• **Tâches**:
- 1) Dans l'intervention de Malraux au Sénat, mettez sous forme de liste le paragraphe qui commence par « Il est vrai que les Maisons de la culture », en gardant ses faits principaux.
- 2) Reprenez l'intervention de Malraux au Sénat après sa dernière phrase et poursuivez-la.

• **Texte**:
# # #

D/1968.11.26 — André Malraux : «[Intervention au Sénat, séance du 26 novembre 1968]», intervention au cours de la discussion du projet de loi de finances pour 1969. Journal officiel de la République française. Débats parlementaires. Sénat [Paris], n° 48 S, 27 novembre 1968, p. 1313-1316 et 1323.
André Malraux
«Intervention au Sénat le 26 novembre 1968»
Extrait 1
Citant une journaliste avec prudence, votre Rapporteur de la commission des finances dit : «Les Maisons de la culture ont failli à leur mission». Qu'il me permette de lui répondre par une phrase de Talleyrand qu'il connaît comme moi : «Ce qui est exagéré est insignifiant».
Il est vrai que les Maisons de la culture ne sont pas toujours administrées comme il le faudrait et qu'on n'a pas trouvé un bon système de relation entre leur direction, la municipalité et l'Etat. Elles excèdent parfois les possibilités des villes intéressées.
Les événements du mois de mai ont accentué les divergences. Mais ignorions-nous que cette entreprise serait difficile ?
Nous en sommes qu'au début de cette nouvelle aventure. Moins de dix Maisons de la culture fonctionnent, dont plusieurs ne méritent même pas ce nom. Qu'on se souvienne de tous les obstacles, les violences auxquelles a donné lieu la mise en place d'un enseignement primaire dans toutes les communes de France. Ce qui paraît explosif aujourd'hui en province dans le domaine de la culture ne le sera plus avant longtemps. Comme on l'a fait jadis pour l'enseignement, il s'agit de mettre la culture à la portée de tous : l'essentiel des Maisons de la culture, c'est la décentralisation, la fin du privilège parisien, le développement en province de foyers de diffusion, mais aussi de création. C'est la conquête progressive d'un public qui ne serait jamais allé ni au théâtre ni au concert.

# # #

• **Données fournies**:

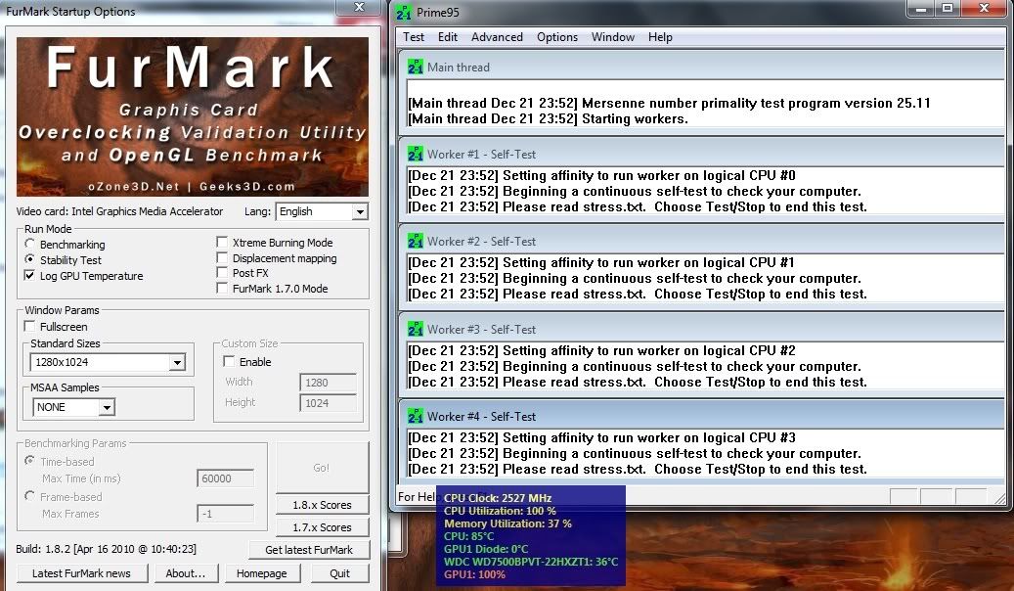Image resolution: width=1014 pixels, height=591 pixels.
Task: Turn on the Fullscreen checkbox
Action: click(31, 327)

# # #

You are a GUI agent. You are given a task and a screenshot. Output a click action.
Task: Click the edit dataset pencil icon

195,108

# # #

• **Les réponses**:
- 1)
- Les Maisons de la culture ne sont pas toujours administrées comme il le faudrait.
- Aucun bon système de relation n'a été trouvé entre leur direction, la municipalité et l'État.
- Elles dépassent parfois les possibilités des villes concernées.

- 2)
Nous devons donc défendre d'abord la qualité des œuvres présentées au public. Nous devons défendre la liberté de l'animateur. Entendons-nous bien : aucune liberté n'est absolue et ne dispense du respect d'un minimum de règles de gestion.
De même, et ceci est d'autant plus vrai qu'elle s'exerce plus librement, toute action appelle un jugement dont il appartient aux instances compétentes de tirer les conséquences. Mais une fois choisi, avec l'arbitraire qu'un tel choix comporte inévitablement, et tant qu'il assume sa fonction, l'animateur doit être responsable de la conception et de l'accomplissement de sa mission, à l'abri de toute ingérence et de toute pression.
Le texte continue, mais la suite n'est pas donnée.